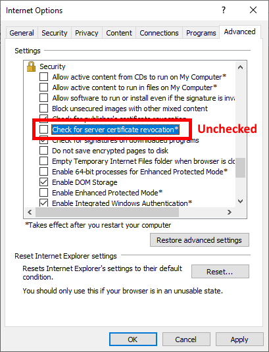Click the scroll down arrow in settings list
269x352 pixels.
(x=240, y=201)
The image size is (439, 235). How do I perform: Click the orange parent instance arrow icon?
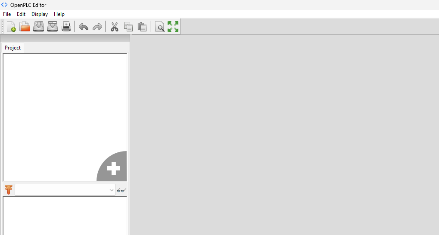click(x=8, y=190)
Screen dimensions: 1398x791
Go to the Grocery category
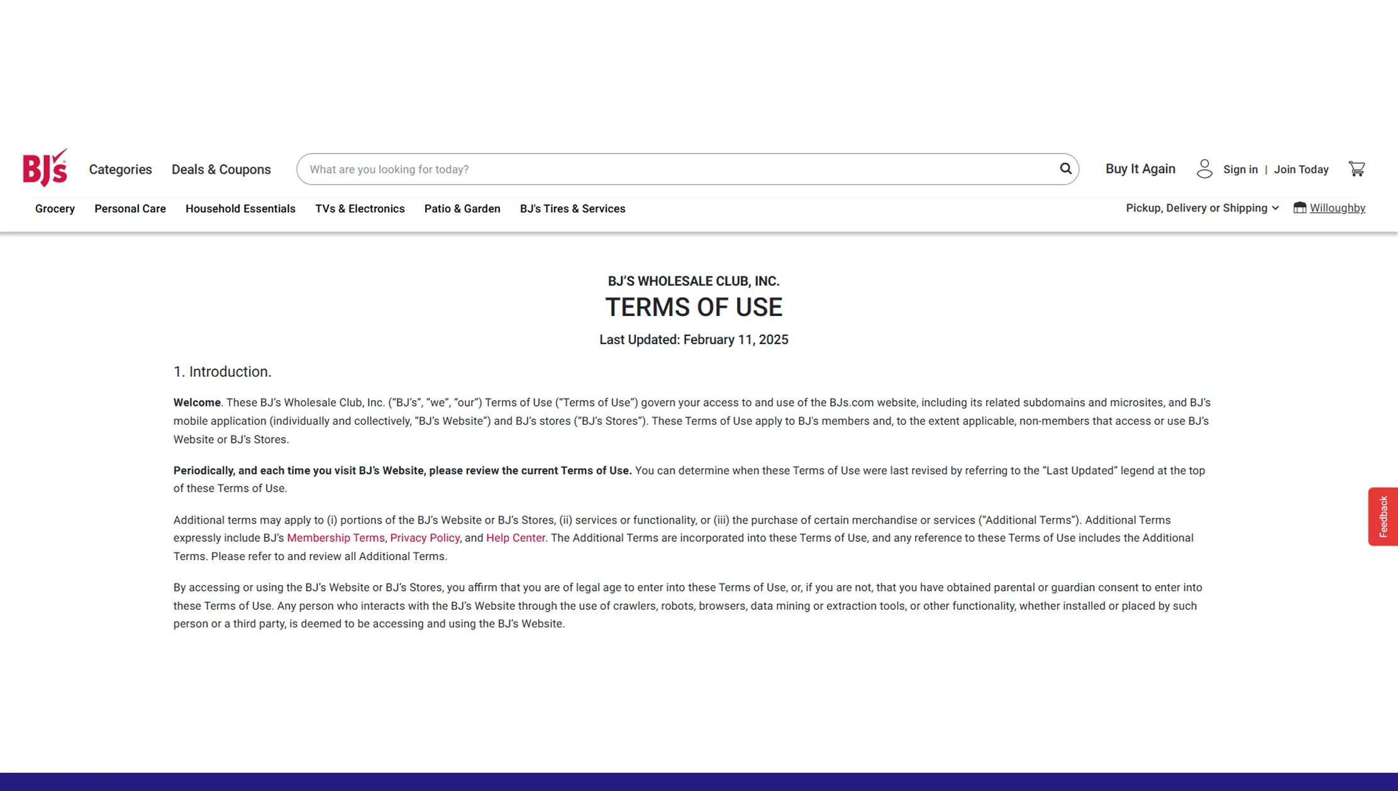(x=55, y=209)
---
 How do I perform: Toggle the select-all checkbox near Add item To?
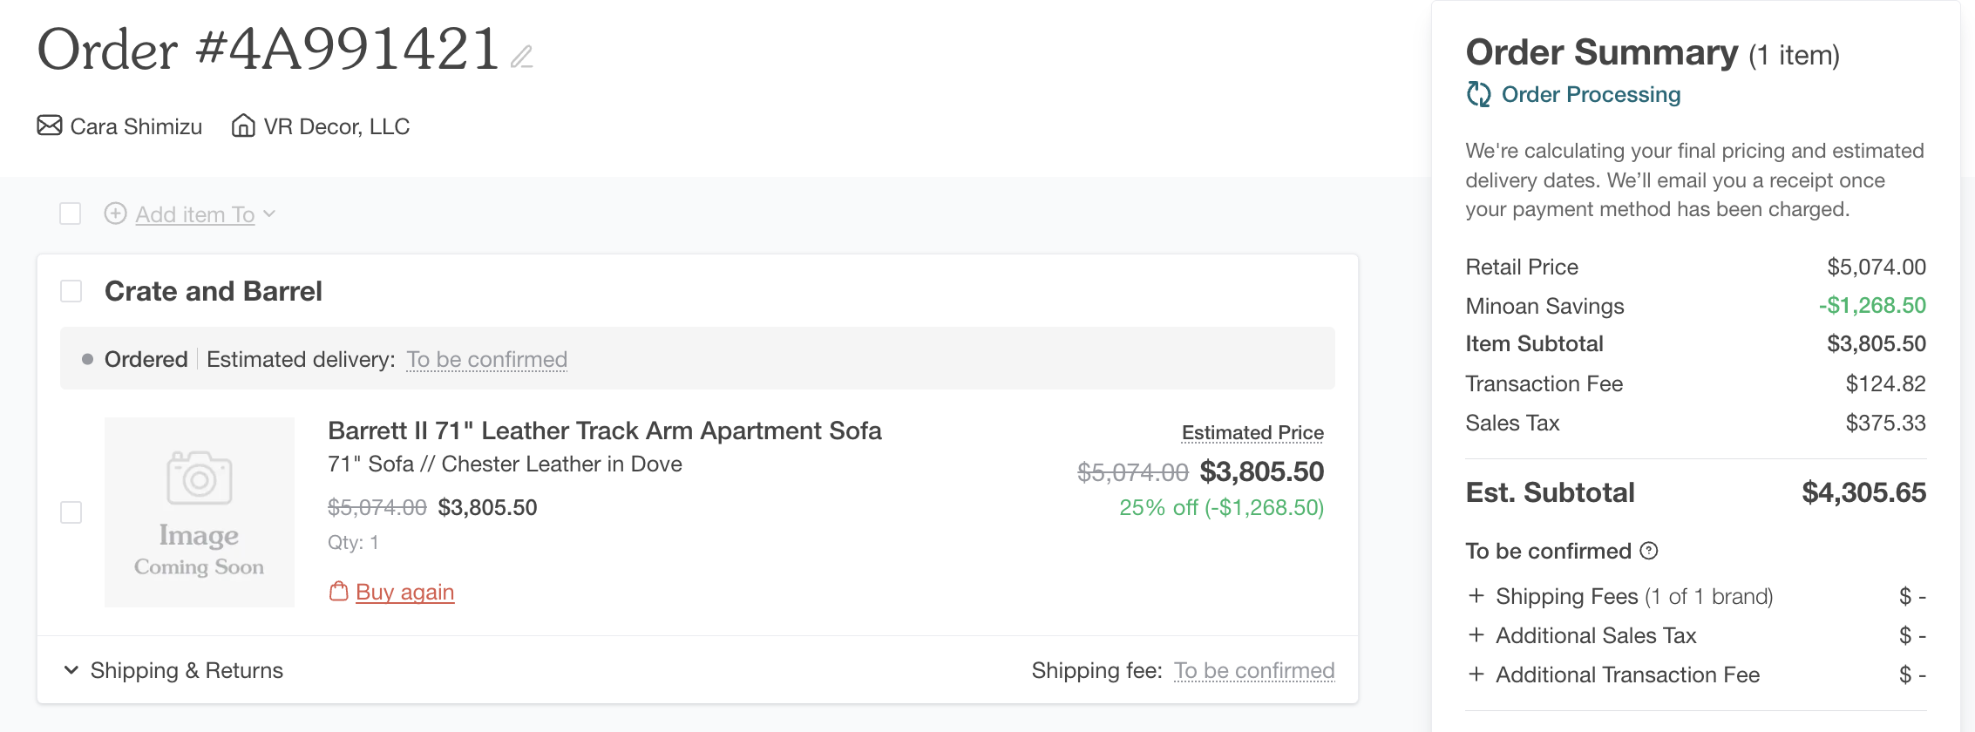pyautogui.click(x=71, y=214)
--
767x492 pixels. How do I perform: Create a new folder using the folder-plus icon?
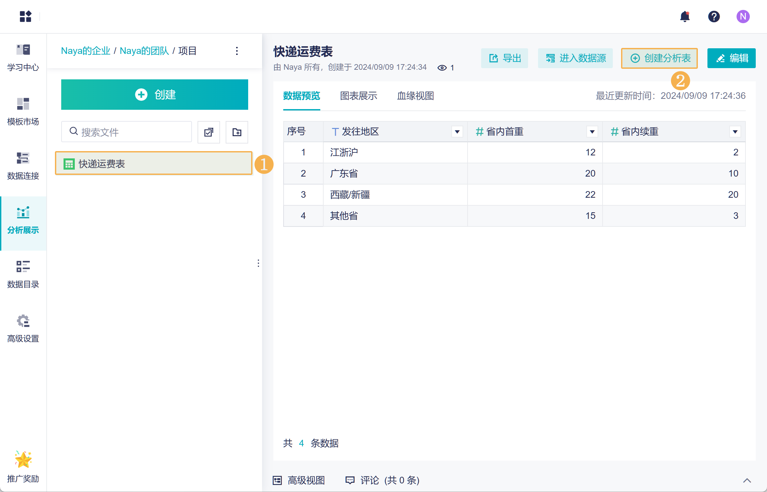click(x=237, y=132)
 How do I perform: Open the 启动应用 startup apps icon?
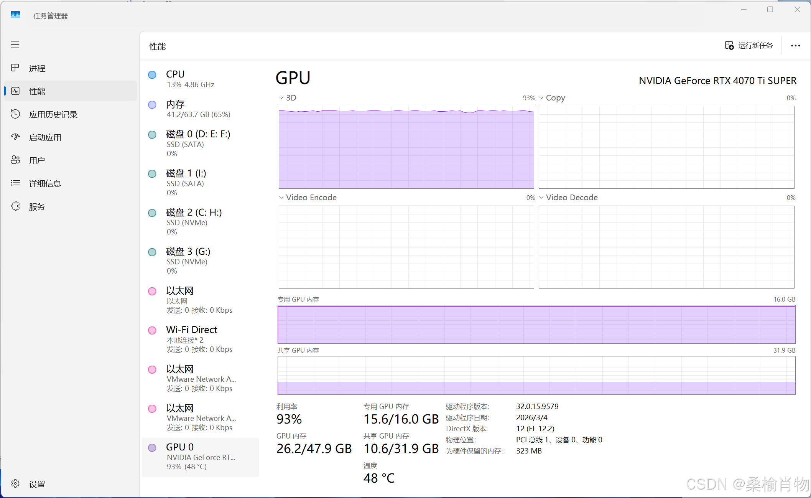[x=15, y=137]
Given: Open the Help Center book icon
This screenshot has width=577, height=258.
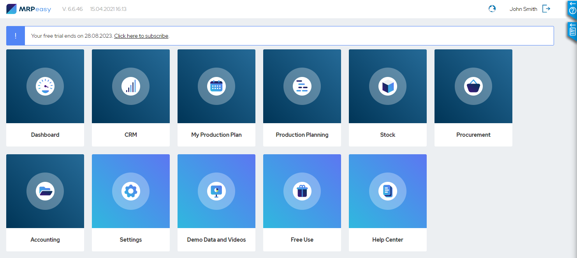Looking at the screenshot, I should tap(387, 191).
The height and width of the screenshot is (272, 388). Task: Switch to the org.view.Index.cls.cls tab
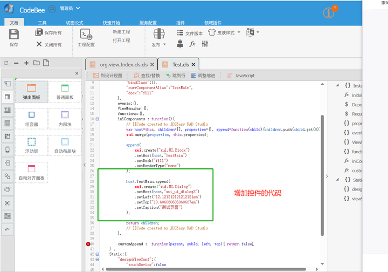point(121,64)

**REQUIRED TASK**
Reproduce as a numbered list, omitting blank lines, the items above from the line containing "The image size" through the line containing "(x=55, y=209)", and exclude the pictures from the answer.

**WRITTEN SOLUTION**
1. The image size is (439, 235). How do I perform: Click the orange parent instance arrow icon?
2. click(x=8, y=190)
3. Screen dimensions: 1398x791
4. Go to the Grocery category
5. (x=55, y=209)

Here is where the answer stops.